Pior que hoje não é mais possível colocar a culpa nos tucanos, no ex-presidente do Banco Central, Roberto Campos Neto, ou mesmo na Rede Globo. É preciso encontrar outro inimigo.
Mas ao invés de jogar a responsabilidade em desafetos físicos ou jurídicos não seria melhor ter um diagnóstico mais preciso e sincero das circunstâncias? Imaginar, por exemplo, que uma parcela da sociedade, quando prospera, acredita que seja mérito próprio e não do governo de plantão, caso do segmento evangélico? Que certos posicionamentos, seja na área internacional, seja na questão de valores, não encontram mais aderência na população brasileira?
OUTROS FATORES – Admitir que se fale demais para convertidos e não com aqueles que ainda veem o governo com desconfiança? Que muitas vezes até os que apoiaram o presidente Lula no segundo turno de 2022, alegando querer evitar o mal maior, são gratuitamente agredidos.
Que mesmo o estilo deslumbrado da primeira-dama e seu alto custo na estrutura de governo pode ser uma âncora na aprovação. Que a leniência com a inflação pode ser um fator de corrosão de popularidade?
Será que as falas do presidente Lula, em geral longas e autocongratulatórias, não têm mais o poder de encantar como era antigamente, num mundo dos cortes rápidos das redes sociais? É preciso investigar tudo isso.

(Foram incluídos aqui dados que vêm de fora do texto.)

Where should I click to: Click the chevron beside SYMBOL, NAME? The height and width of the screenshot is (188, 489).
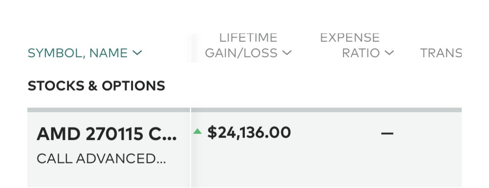coord(137,53)
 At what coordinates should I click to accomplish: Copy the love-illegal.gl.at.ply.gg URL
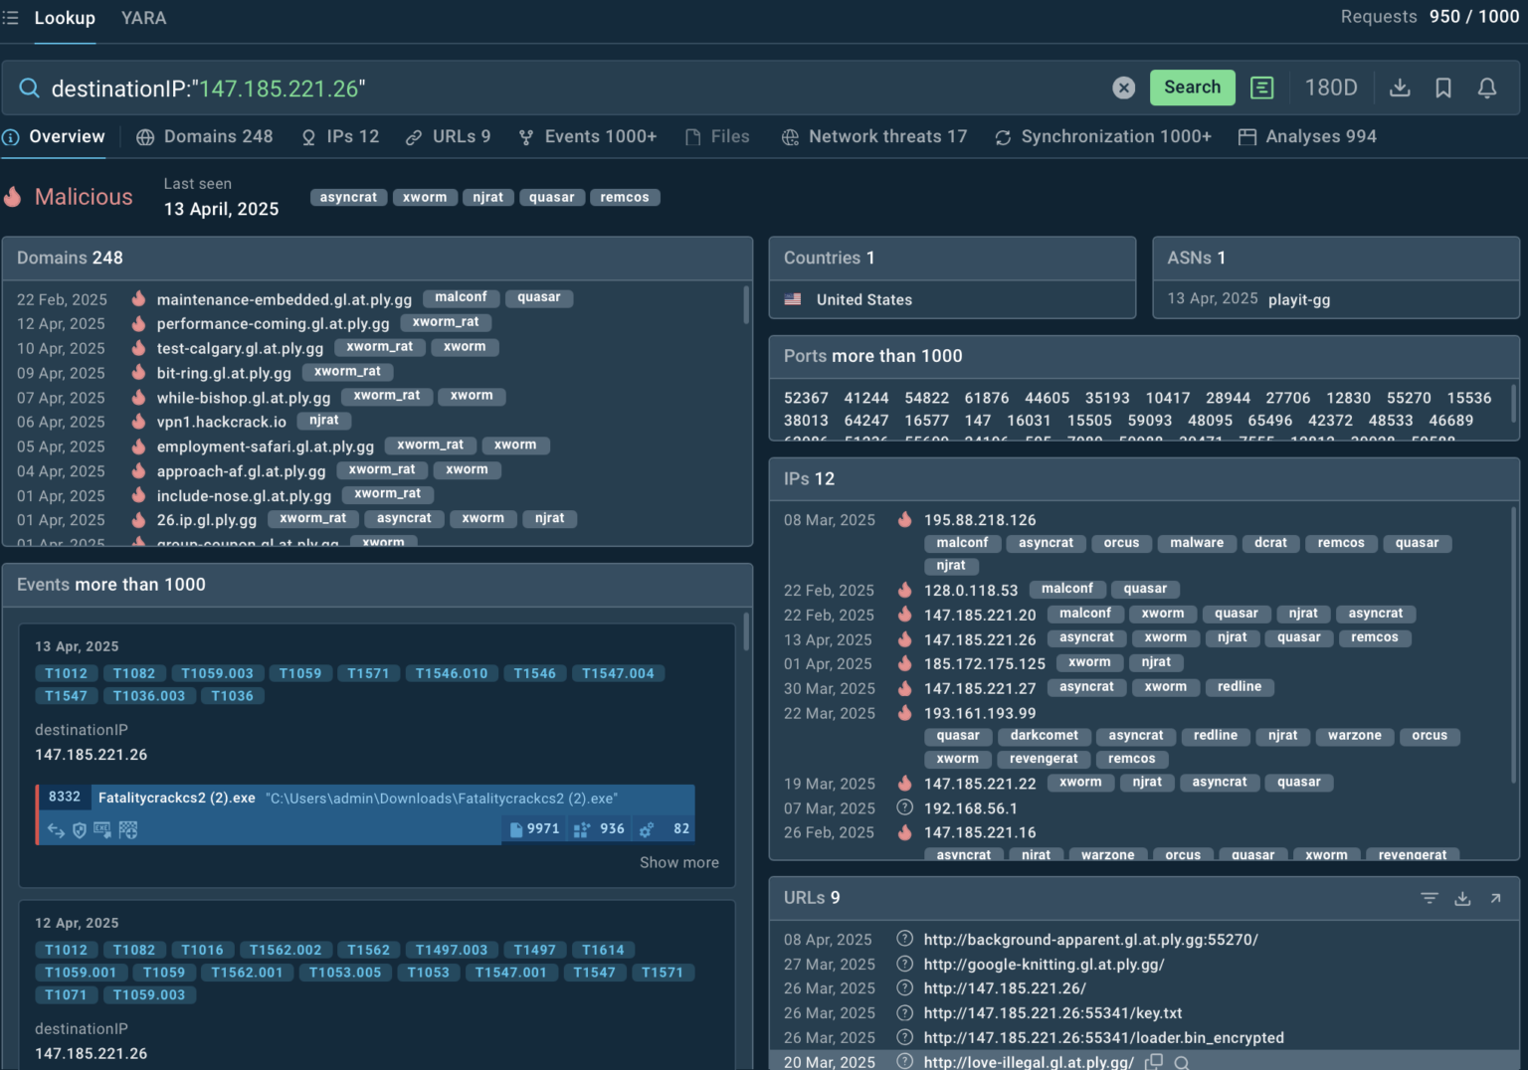[1154, 1062]
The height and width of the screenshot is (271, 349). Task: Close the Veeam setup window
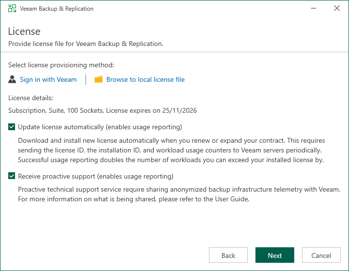pos(337,9)
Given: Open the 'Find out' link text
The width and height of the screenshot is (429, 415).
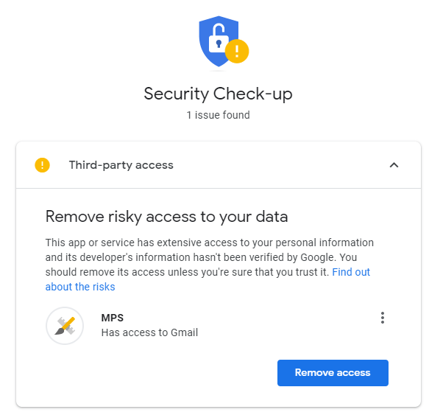Looking at the screenshot, I should pos(351,272).

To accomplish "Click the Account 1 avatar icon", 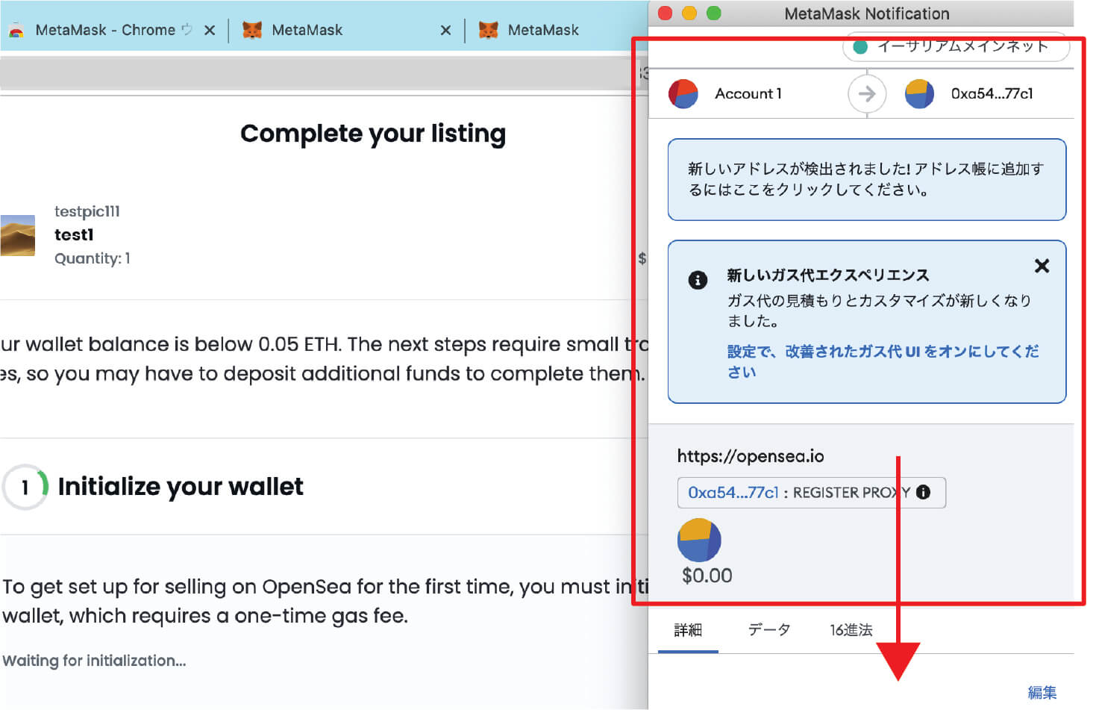I will tap(683, 94).
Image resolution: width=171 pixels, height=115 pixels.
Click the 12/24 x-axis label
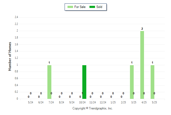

VOTO DO POBRE – Lembrar, por exemplo, que Lula venceu apenas nas faixas de renda de até dois salários mínimos. O que levaria a conclusão, lógica, de que quanto maior o acesso à internet maior a rejeição ao governo – e talvez por isso o banho que o petismo leve nas redes e qualquer tentativa de coibir o debate seria contraprodutiva.
O que se vê nas redes é consequência de um estado de espírito de quem por lá frequenta, não exatamente uma manipulação perversa de um algoritmo.
Enfim, sem preconceitos e ideias preconcebidas, entender as razões do mal humor da população para tentar buscar a solução correta. E admitir que o governo é medíocre, no sentido do termo de “estar apenas na média”, sem entregas ou realizações vistosas.
AINDA É FAVORITO – É preciso lembrar também que neste momento, devido às divisões no campo político adversário, o presidente Lula, mesmo com números insatisfatórios de aprovação, segue como favorito para as eleições de 2026 – o que pode mudar caso os erros de diagnóstico continuem.
Por último, mas não menos relevante: na crise do Pix o deputado bolsonarista Nikolas, evangélico, de 28 anos, passou a ter mais seguidores nas redes do que o presidente Lula, com décadas de trajetória política.
Melhor do que tentar cassar ou prender o rapaz, talvez seja preferível se aprofundar nas suas técnicas e meios e buscar algum aprendizado nisso – para neutralizar movimentos como o dele na política, na comunicação correta, e não na polícia.